Del resto, il calcio ha avuto un suo ruolo nella disgregazione del Paese, come quando Zvonimir Boban nel bel mezzo di una partita tirò un calcio a un poliziotto per avere aggredito un tifoso della Dinamo Zagabria. Succede troppo spesso che i Plemići, gemellati con i Torcida dell’Hajduk Spalato, intonino cori che celebrano Ante Pavelić. Il settarismo di Mostar insinua il dubbio circa un supposto o un pretestuoso connotato non confessionale, gettando i Rođeni in una crisi d’identità. La popolazione demografica dell’est è fatta di nativi di religione musulmana. D’altra parte, se la Croazia era governata dagli Asburgo, all’opposto i bosniaci dipendevano dall’Impero Ottomano, venendo, pertanto, fortemente influenzati dall’Oriente.
I tifosi dello Zrinjski festeggiano la terza coppa nazionale della loro storia
La testimonianza
Come aveva affermato il giornalista e tifoso della Red Army Saša Ibrulj:
Ai più anziani piace dire che nulla è più lo stesso e temo abbiano ragione. Il Velež è ancora una delle squadre più di sinistra d’Europa. Resta uno dei pochi club che si identificano con il movimento antifascista; sulle tribune si possono vedere immagini di Tito e del Che. Quando si parla di composizione dei tifosi, è chiaro che qualcosa sia cambiato, ma ritengo sia conseguenza logica della guerra. Rimango fermamente contrario a etichettarlo come qualcosa di diverso da Mostar e dal pallone.
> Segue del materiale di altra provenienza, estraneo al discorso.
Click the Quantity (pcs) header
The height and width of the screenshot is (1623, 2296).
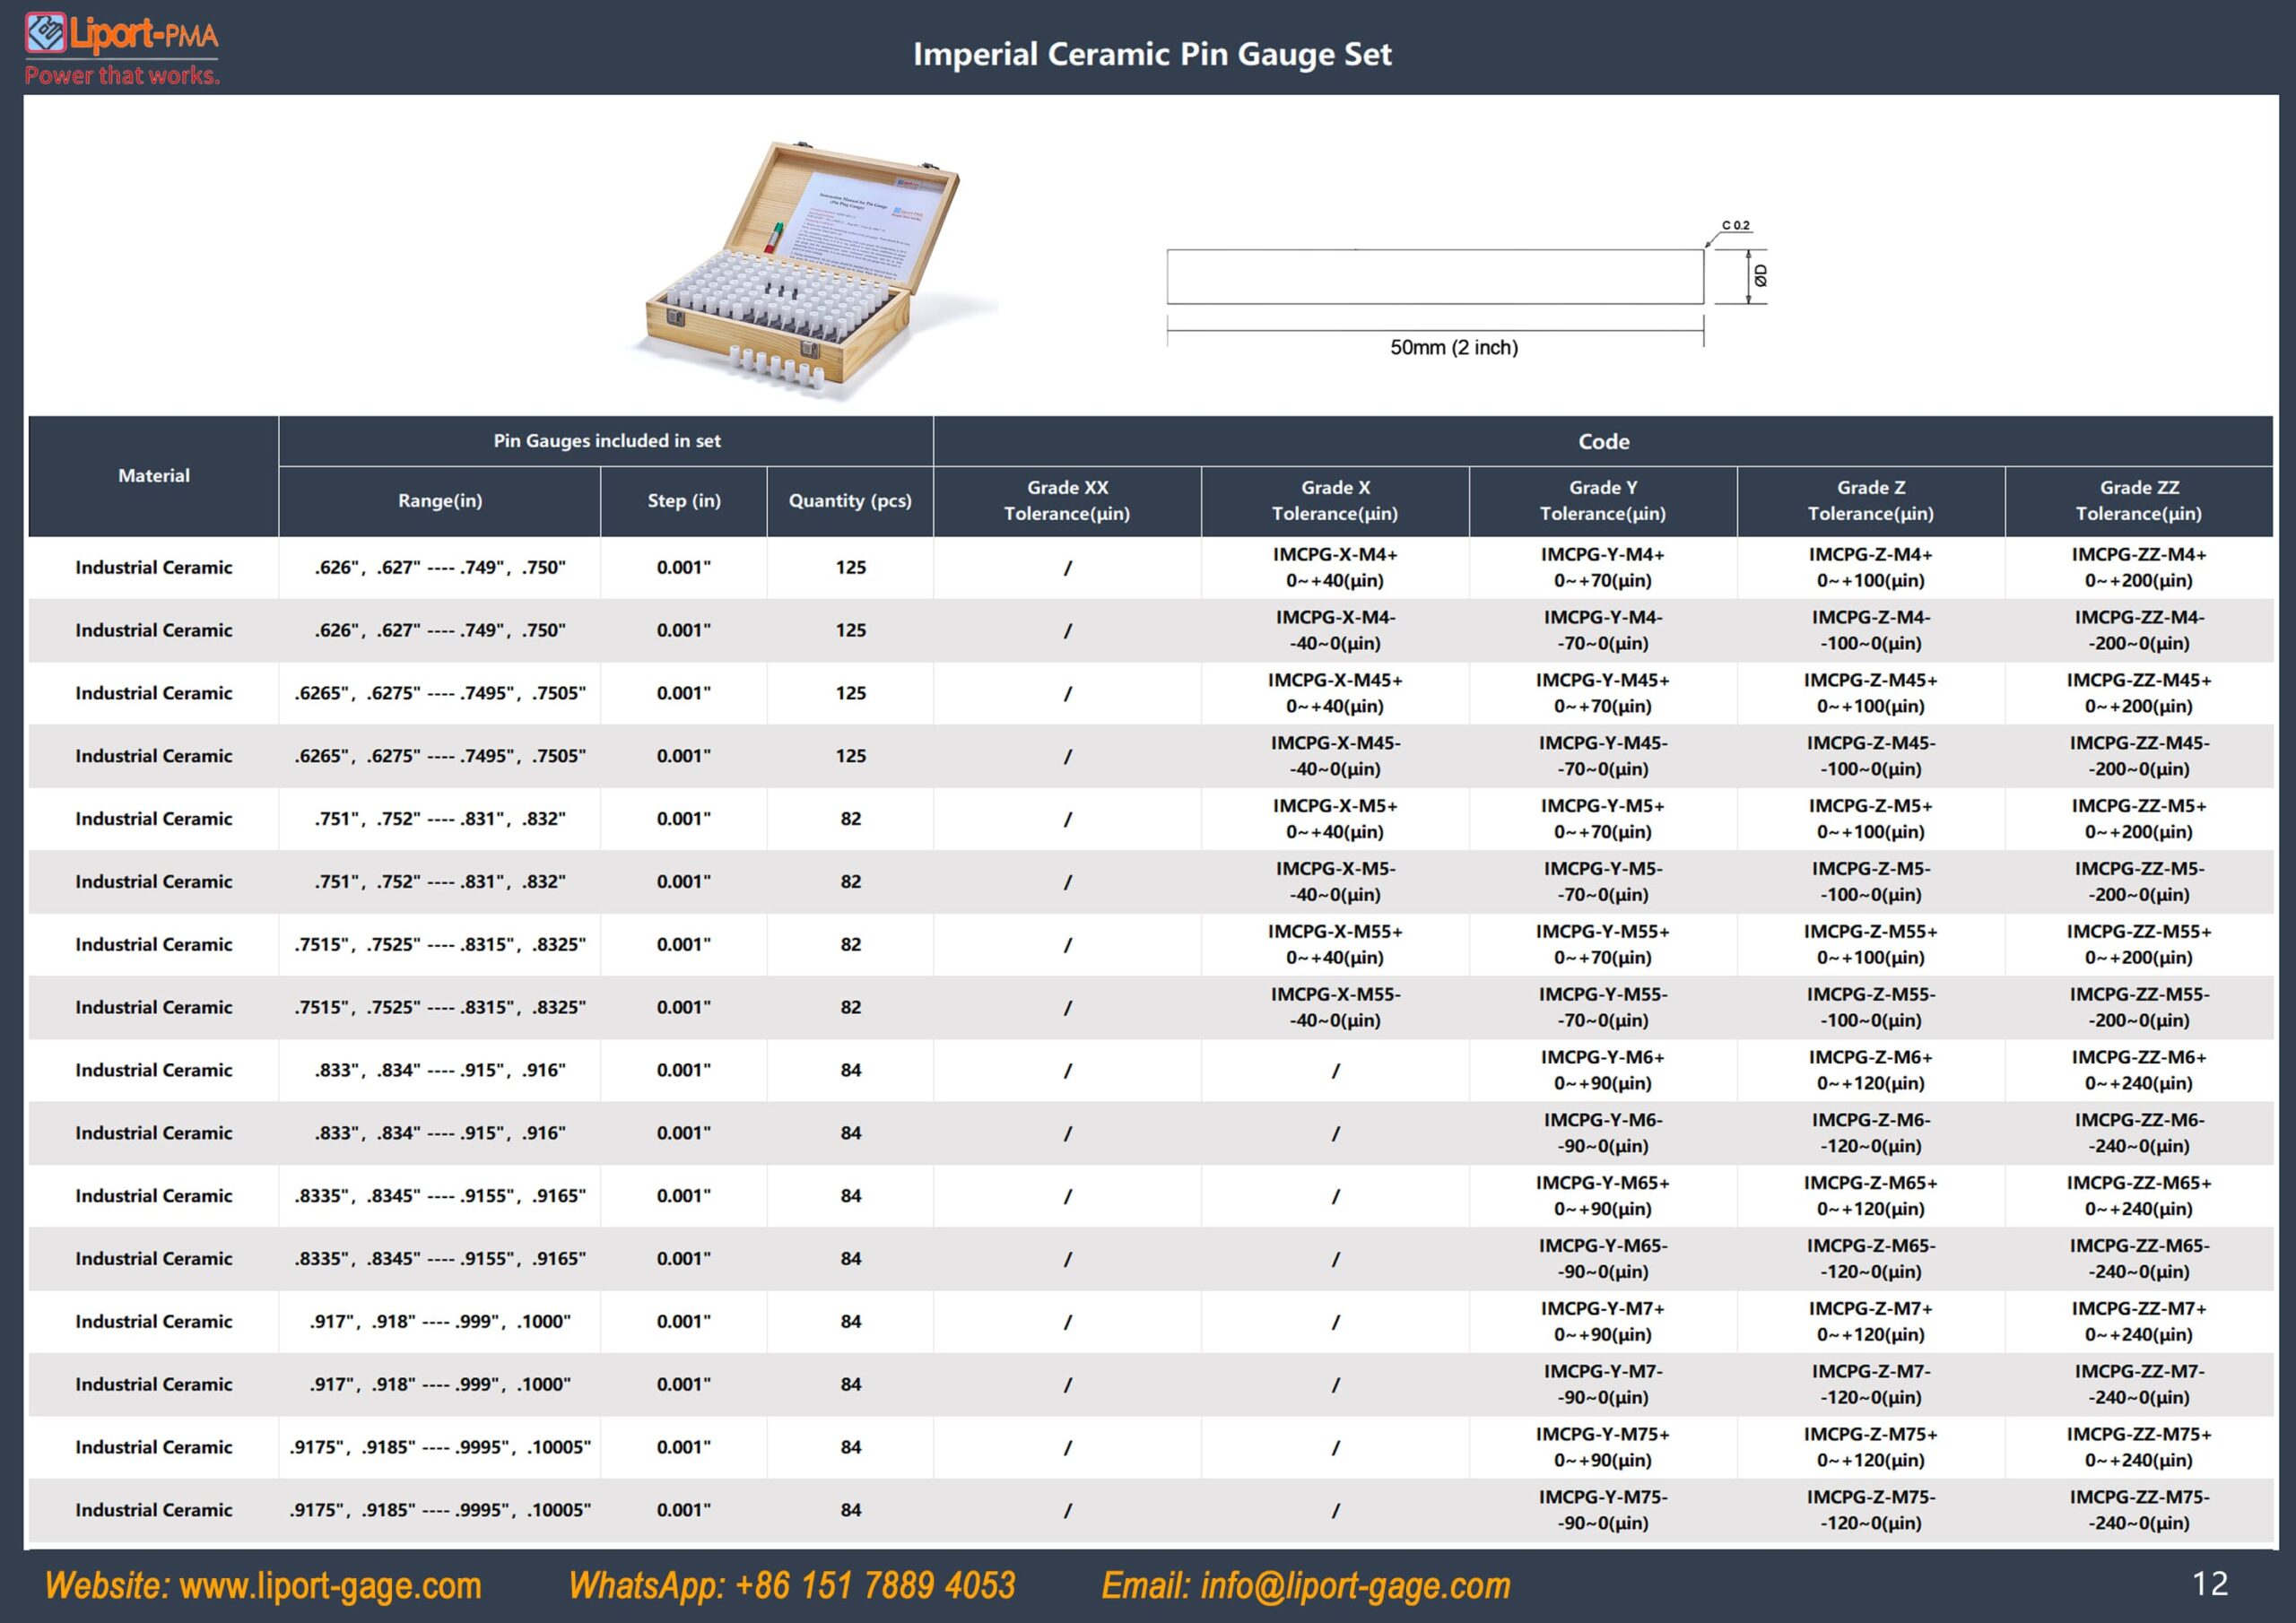[x=850, y=501]
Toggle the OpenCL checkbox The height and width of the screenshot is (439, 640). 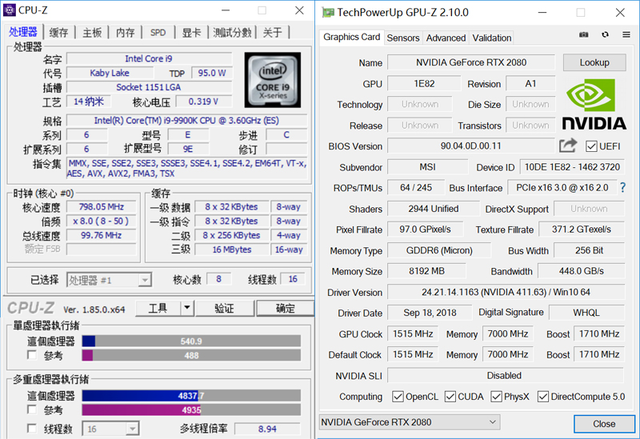399,397
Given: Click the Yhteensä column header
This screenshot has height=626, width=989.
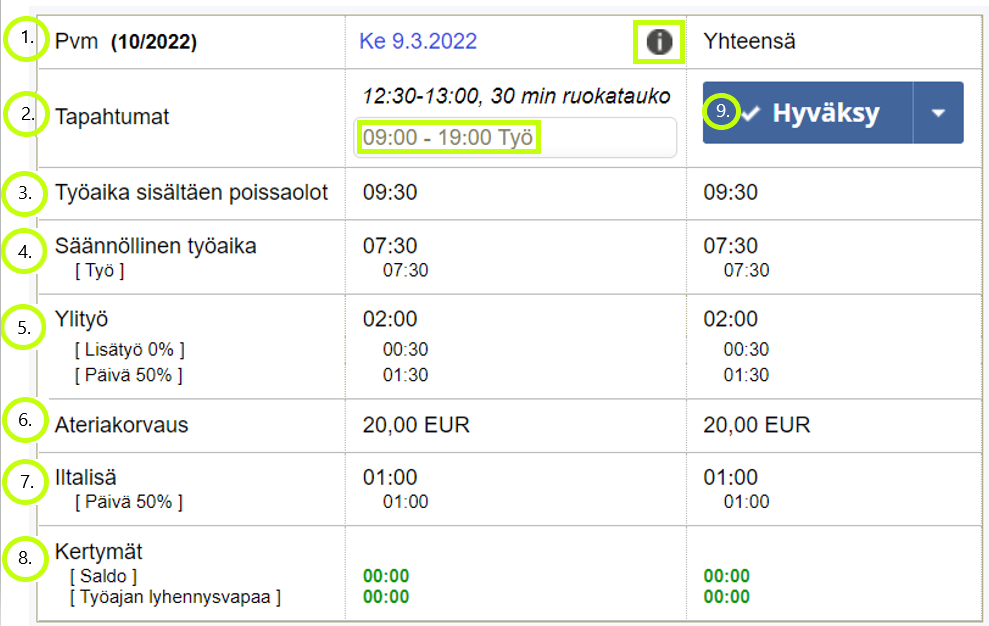Looking at the screenshot, I should pyautogui.click(x=749, y=42).
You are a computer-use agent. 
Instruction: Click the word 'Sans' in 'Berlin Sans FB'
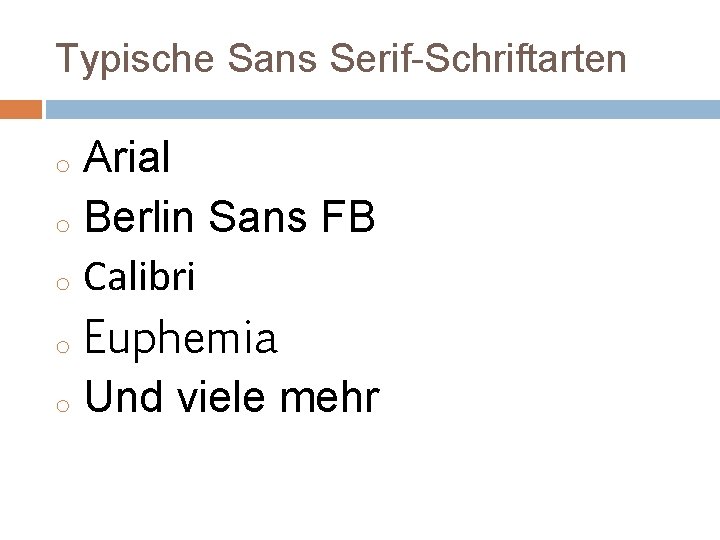pos(258,216)
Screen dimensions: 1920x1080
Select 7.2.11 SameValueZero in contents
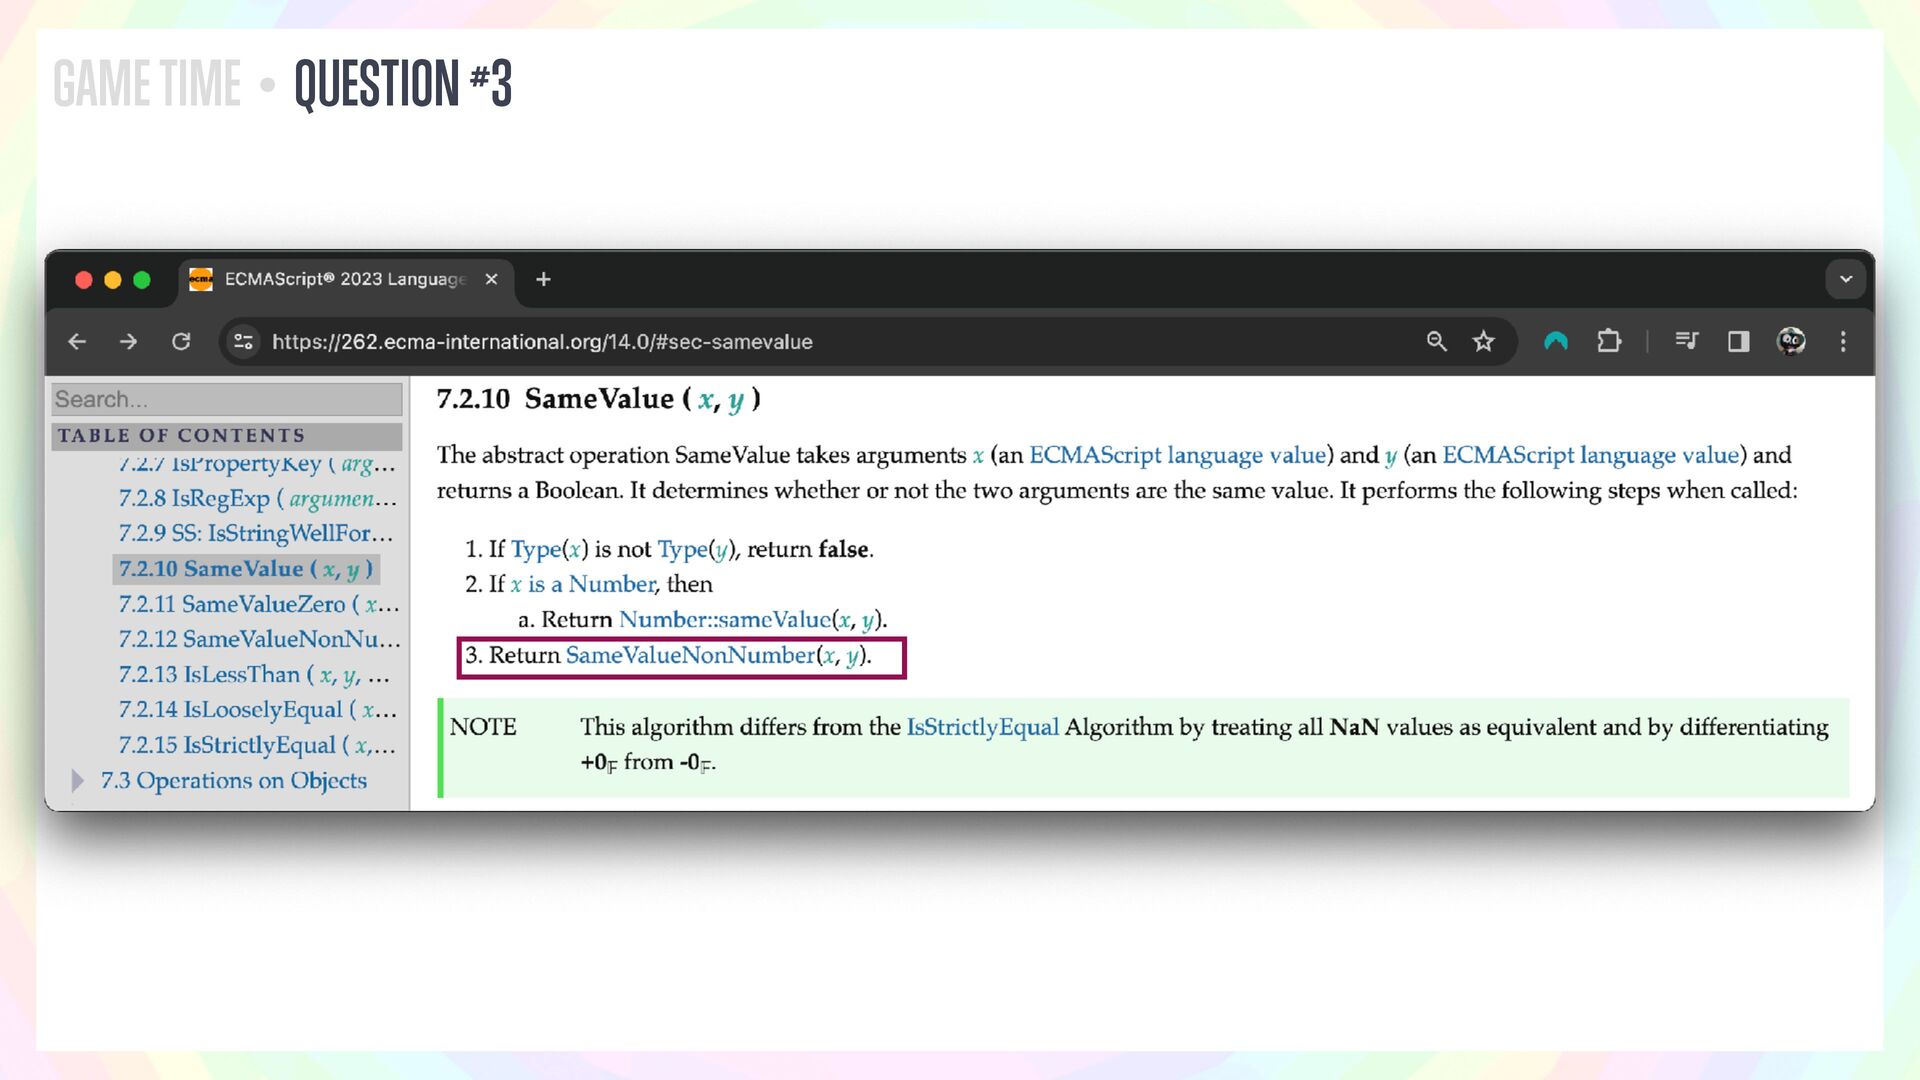(256, 605)
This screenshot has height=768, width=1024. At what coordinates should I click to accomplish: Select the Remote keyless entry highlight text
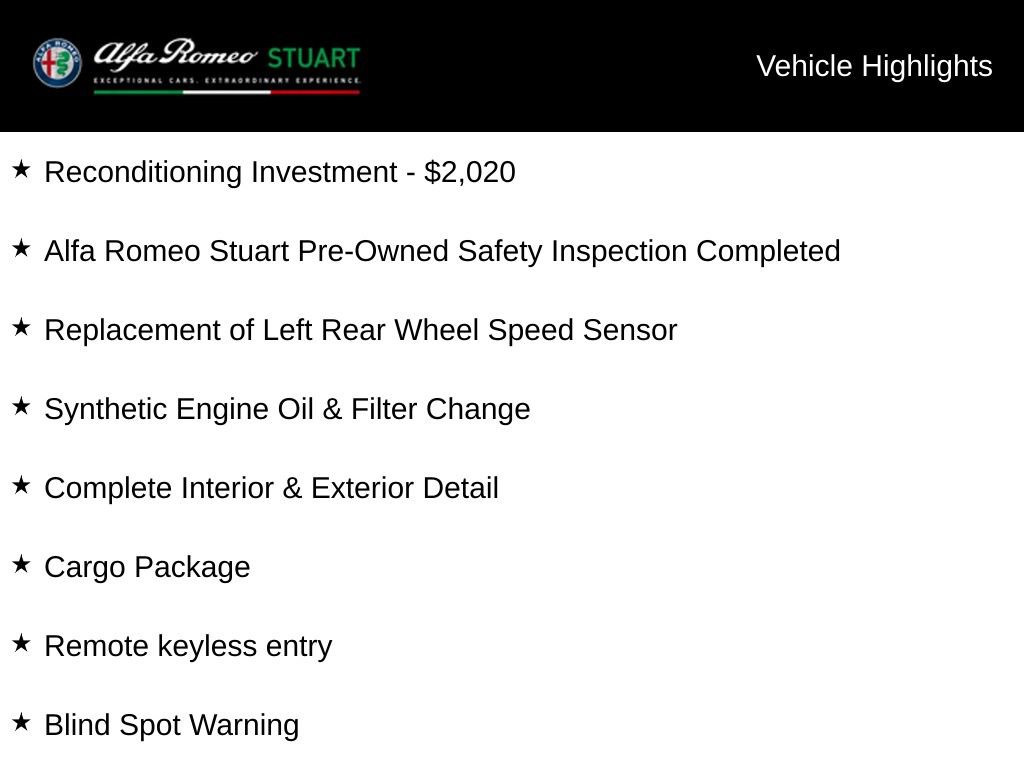point(188,647)
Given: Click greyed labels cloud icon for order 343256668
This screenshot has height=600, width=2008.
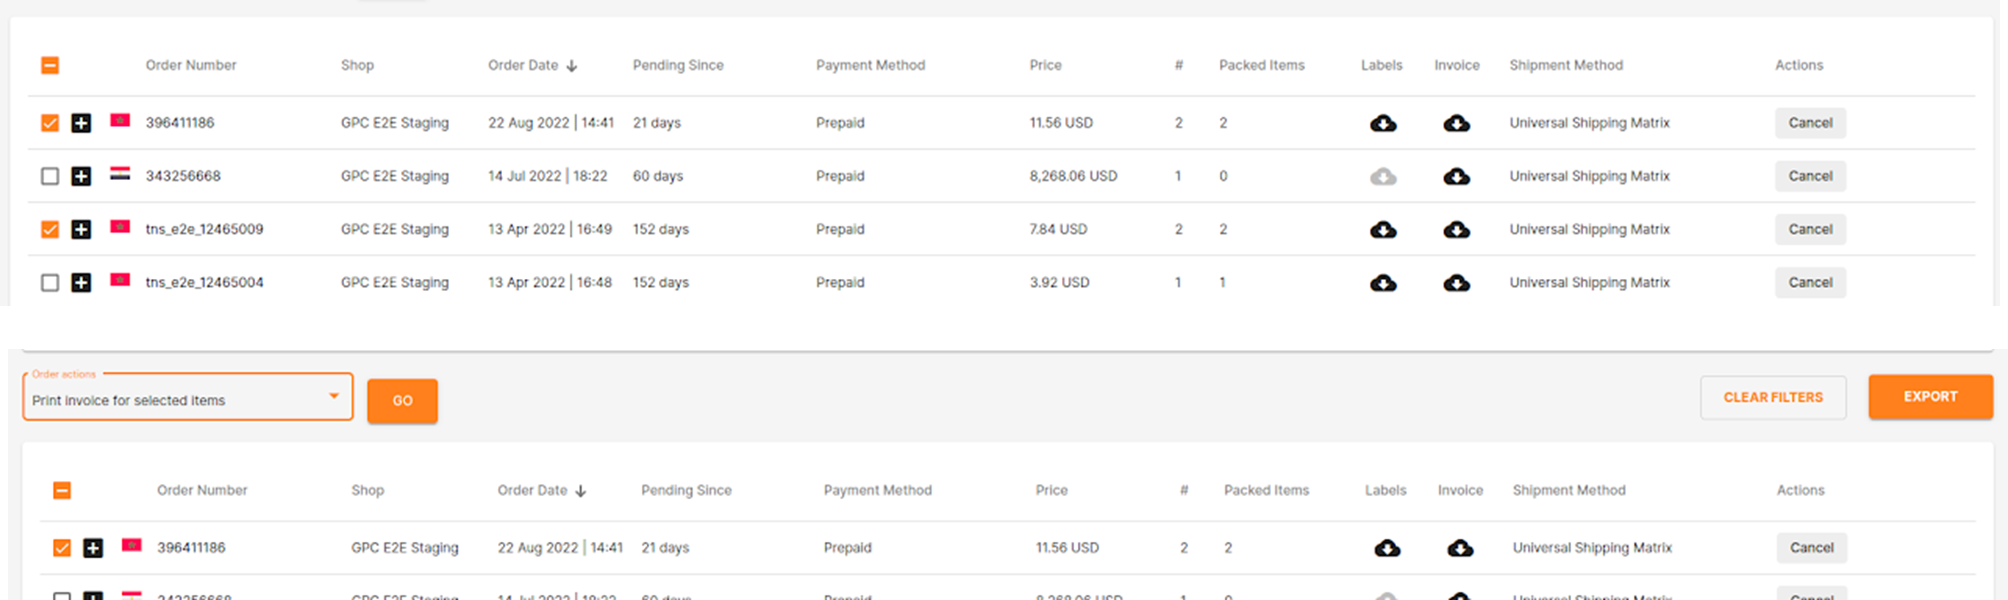Looking at the screenshot, I should [x=1383, y=176].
L’inizio della fine dell’utopia jugoslava, tra il fantasma dell’omologazione e il terrore della segregazione razziale. Il rischio è quello di accentuare le differenze per non perdere la propria autenticità.
Un esempio, che cito sempre, è la Primavera. Le giovanili sono, senza eccezione, mononazionali, banalmente perché i croati vivono a Zrinjski, mentre i bosniaci a Velež. Il suo legame col socialismo non può scomparire, in quanto credo che i tifosi saranno sempre orgogliosi di quello che hanno costruito grazie al socialismo.
La realtà supera la fantasia quando, nell’aprile del 2013, gli scontri tra tifoserie portano la polizia ad arrestare trenta sostenitori dello Zrinjski. Multati con un’ammenda di 500 euro, a farsene carico sarebbero stati i genitori, visto che erano stati bambini e adolescenti ad avere causato disordini. Le due anime balcaniche, figlie di una diversa ideologia, si confrontano nell’eterna sfida per il dominio ideologico, un derby intriso di sconforto, unico per storia e misticismo.
Il secessionimo di Mostar
A giugno 2015 la Corte costituzionale della Bosnia-Erzegovina ha ordinato di modificare lo statuto elettorale. A dispetto dell’ampia differenza numerica tra le due fazioni della città, a Mostar vige da tempo la regola del voto per teste. Non stiamo forse legittimando la prevaricazione della destra sulla sinistra? Non è che in forza di un pretestuoso principio democratico stiamo forse acconsentendo a un razzismo legalizzato? Il calcio abbisogna, senz’altro, di maggiore acutezza ma la classe politica non ha tanto più sale in zucca.
D’altronde, sembra un’ovvietà, però l’apartheid è da sempre stato un business vincente. Il giorno precedente al grande evento sulle lapidi o le mura in mattoni della città vecchia compaiono svastiche e appellativi che non riporteremo. Mostar è segnata da un fervente nazionalismo, osservante una prossemica libertaria, habitus mentis dell’imperante assolutismo titoista. Devoti alle loro tradizioni, seppure accomunati dalla stessa passione, i cittadini rimangono fedeli a un diverso Dio.